Con el tiempo fui creciendo y fui descubriendo nuevas personas, entablando nuevas relaciones y apreciando nuevas facetas de la gente ya conocida. Entonces descubrí un patrón interesante… con mucha gente percibo una unión inmaterial, que va más allá del contacto físico, un hilo mucho más intenso que me une, algo que no tiene explicación lógica, una empatía superlativa, imposible de definir con palabras, mucho menos etiquetas. Basta una mirada, una palabra o un abrazo.

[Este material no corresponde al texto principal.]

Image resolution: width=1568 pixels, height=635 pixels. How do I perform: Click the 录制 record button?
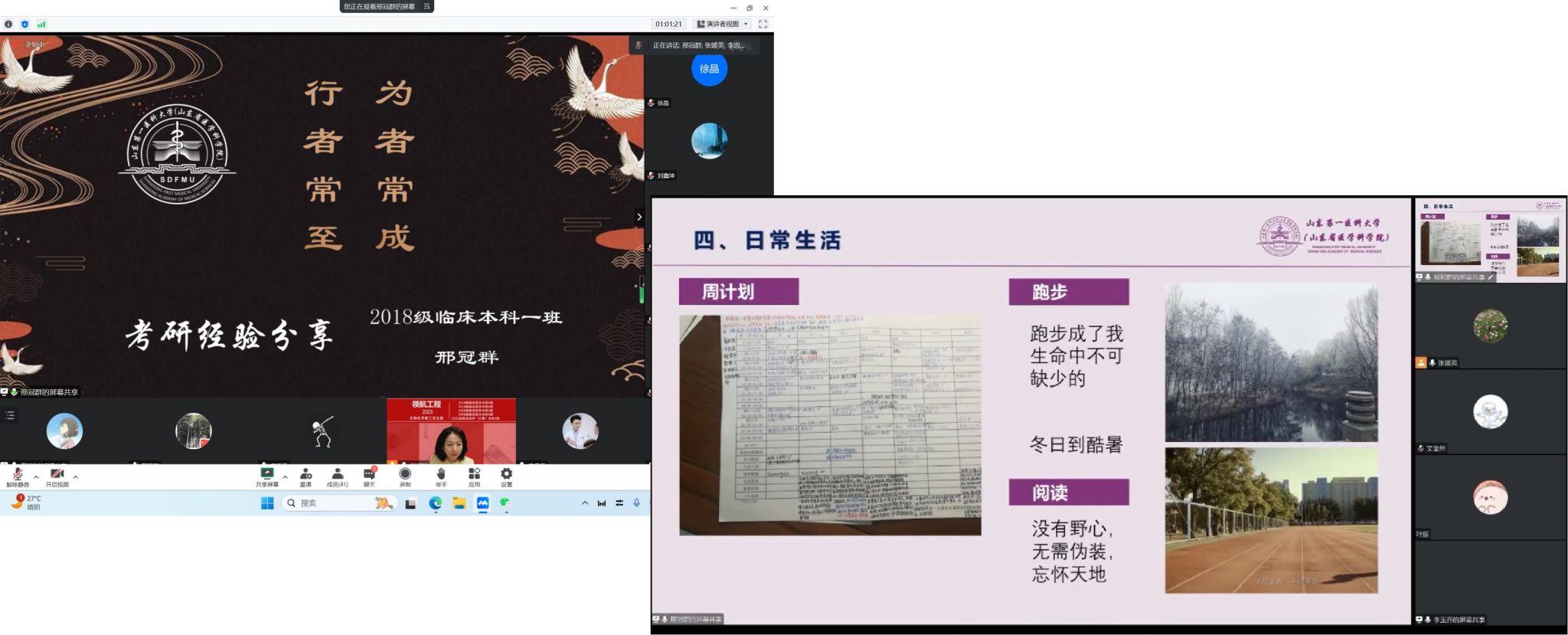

Descubrí en familiares una unión más poderosa que con mis propios hermanos, en amigos recién conocidos una fraternidad mucho más sólida que con los amigos de toda la vida, en mucha gente un sentimiento de amor muy poderoso y ajeno. Hay gente que con solo mirarla profundamente a los ojos percibo esa sensación de conocerla de antes, de todos los tiempos, de siempre. ¿Acaso no les ha pasado de conocer una persona nueva y pegar onda al instante? Como si se conociesen de toda la vida, ¿o cruzar dos palabras y sentir una conexión mucho más fuerte que una simple charla? Lo más increíble de todo es que jamás es una sensación unilateral. Cuando sentimos esto, la otra persona siente exactamente lo mismo, solo que muchas veces o no saben cómo expresarlo o descreen de la posibilidad de que exista este vínculo eterno. Y muchas otras veces pasa que, aún dándose cuenta del vínculo, por motivos varios, la vida actual impide que esas dos personas estén juntas. Esta conexión nos acompaña el resto de nuestra vida, como una duda de lo que podría haber sido y no fue, pero nada borra al amor o la pasión que nos une. Nada. Hay unión, hay tacto, hay piel, hay fraternidad…

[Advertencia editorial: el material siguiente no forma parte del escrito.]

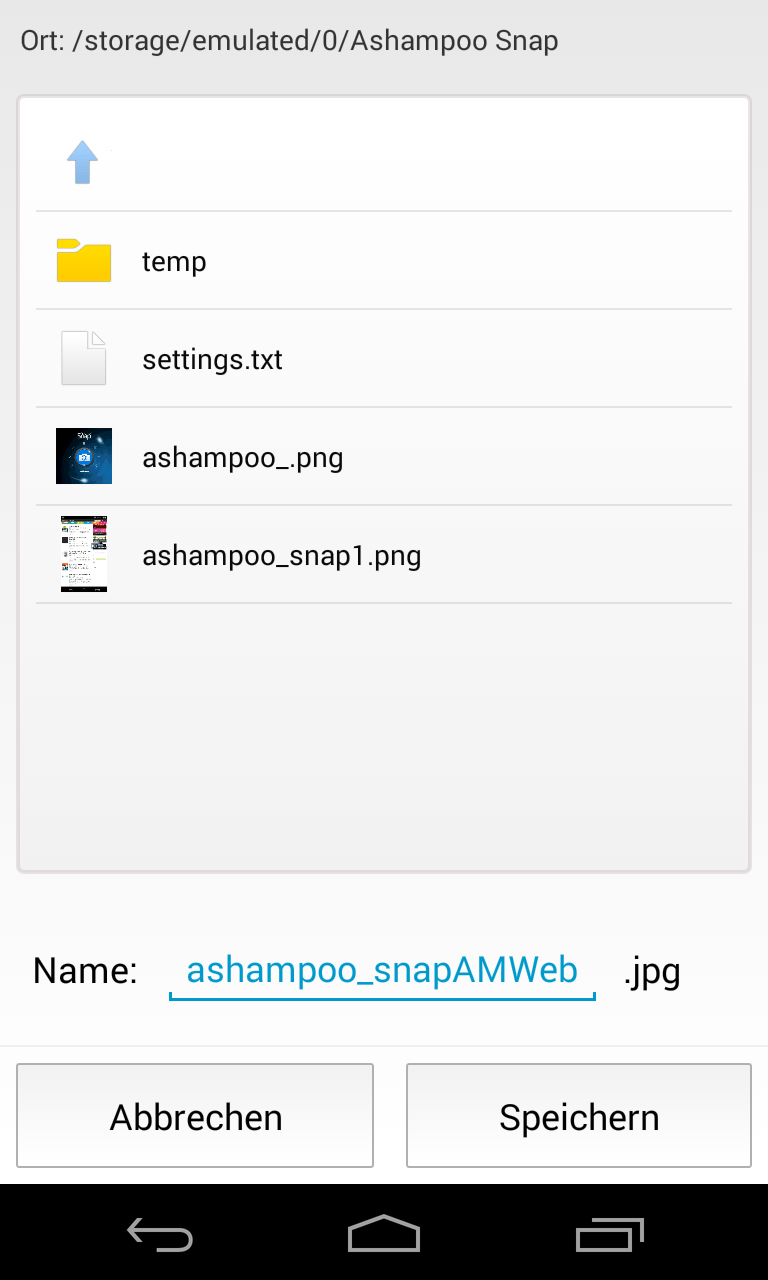This screenshot has width=768, height=1280.
Task: Open the recent apps navigation icon
Action: click(610, 1235)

Así es la vida que nos toca, debe de estar cargada de emociones, de sensaciones, de alegrías y tristezas, de desafíos, pruebas, avances y retrocesos. Estamos en el mundo para equivocarnos a diario, para crecer desde el error, para avanzar gracias a la experiencia. Todo lo que construyamos en esta vida nos va a aliviar la vida que viene, todo lo que destruyamos nos pesará. Y no necesariamente estas construcciones o destrucciones van atadas a la ética y las buenas costumbres, todo se trata de un tema personal, de vivir la vida como se siente, como el alma dicta, como el corazón late, de correr el riesgo de ser feliz, de no dejar de buscar, de imprimirle emoción a nuestros días, porque la vida es corta y dulce y vale la pena ser vivida plenamente. Una vida plena es una vida apasionada y vertiginosa, feliz y digna de contar. Y si no estamos dispuestos a vivirla, entonces nuestra misión en esta etapa es otra, quizás introspectiva, quizás distinta… solo hay que saber buscar y sentir lo que el corazón nos dice.

Hay un atlas escrito, un mapa de vida, un camino trazado que une pasado, presente y futuro, un laberinto de vidas en las nubes, intangible, invisible, algo que no se puede tocar… pero está, existe, y cuando aparece, todos nos damos cuenta. Si quieren ahondar en este tema les recomiendo leer el libro y luego ver Cloud Atlas, una de las mejores películas del mundo para mí.